# [Exercise task]
In the items below, lay out everything from the line containing "Task: Select the top! store marker" down to the line containing "1000x532 pixels." as a Markdown table with columns named No. and Text. Number each row and skip any blank lines.

# [Exercise input]
- - - -
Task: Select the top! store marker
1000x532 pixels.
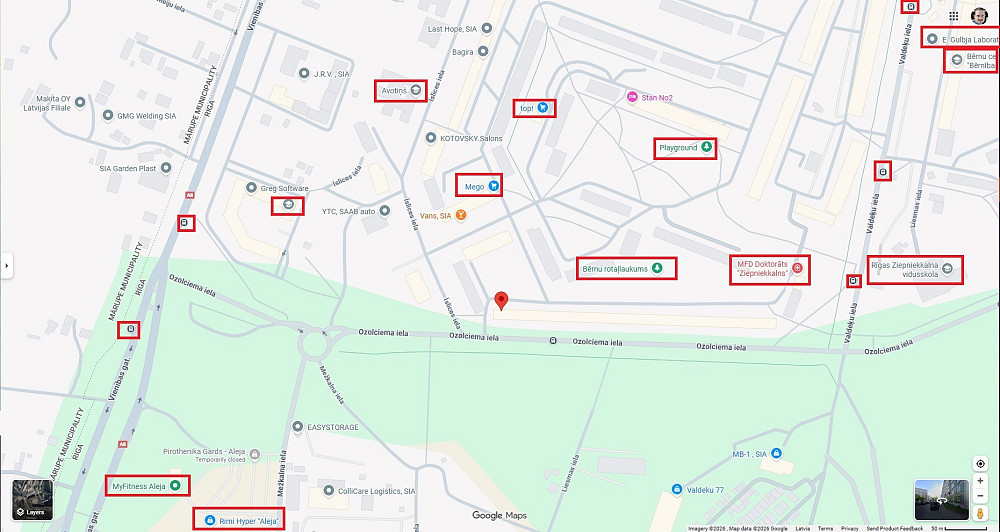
- - - -
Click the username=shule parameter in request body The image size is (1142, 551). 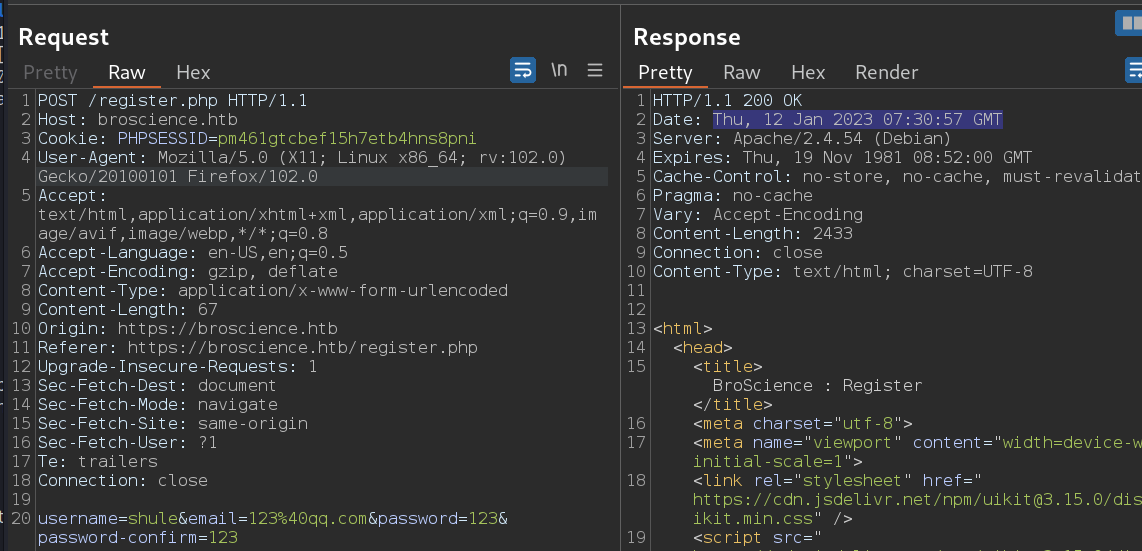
- - - -
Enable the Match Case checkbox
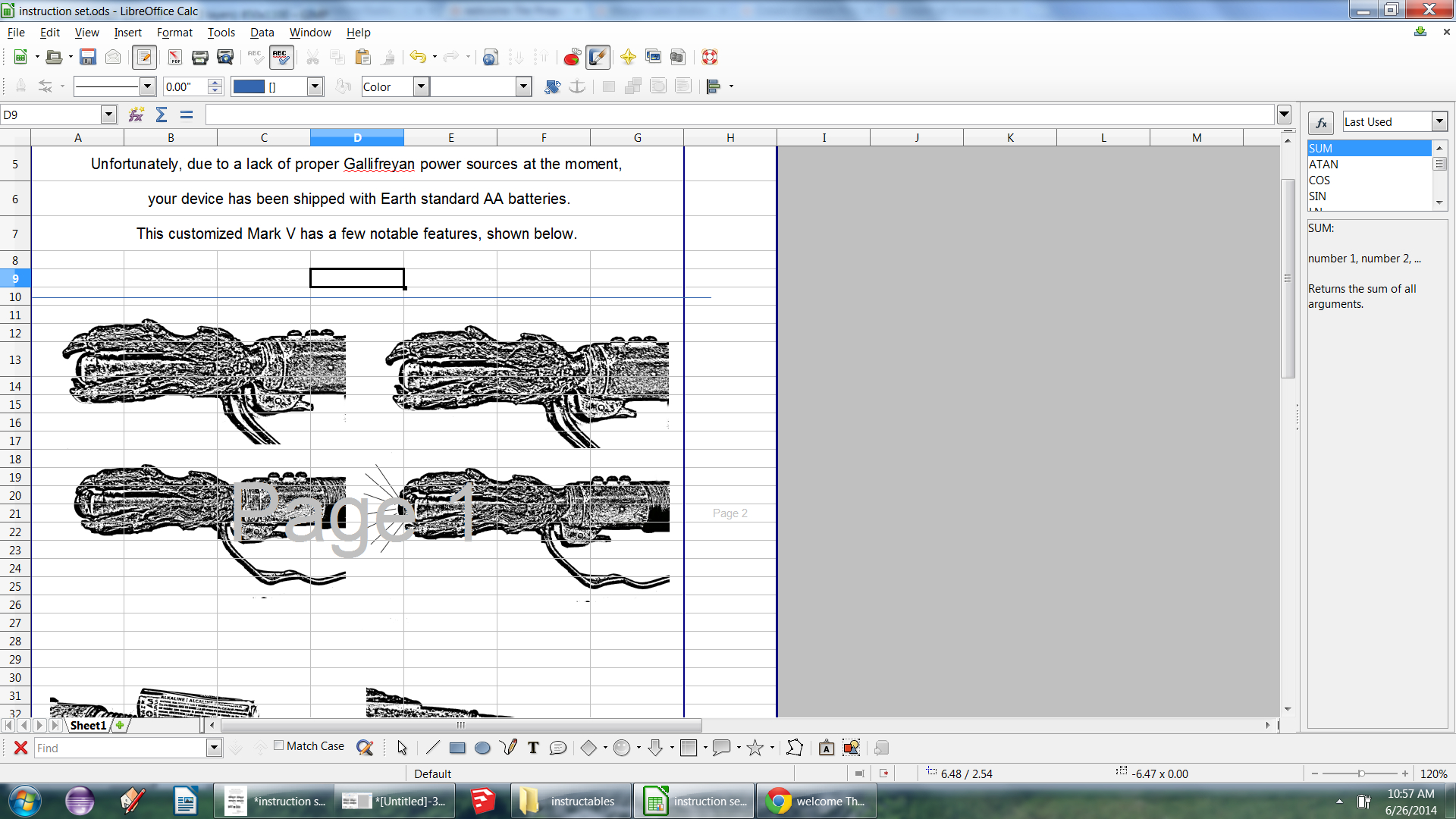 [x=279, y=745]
- - - -
# [Completed task]
| No. | Text |
|---|---|
| 1 | Task: Select the top! store marker |
| 2 | 1000x532 pixels. |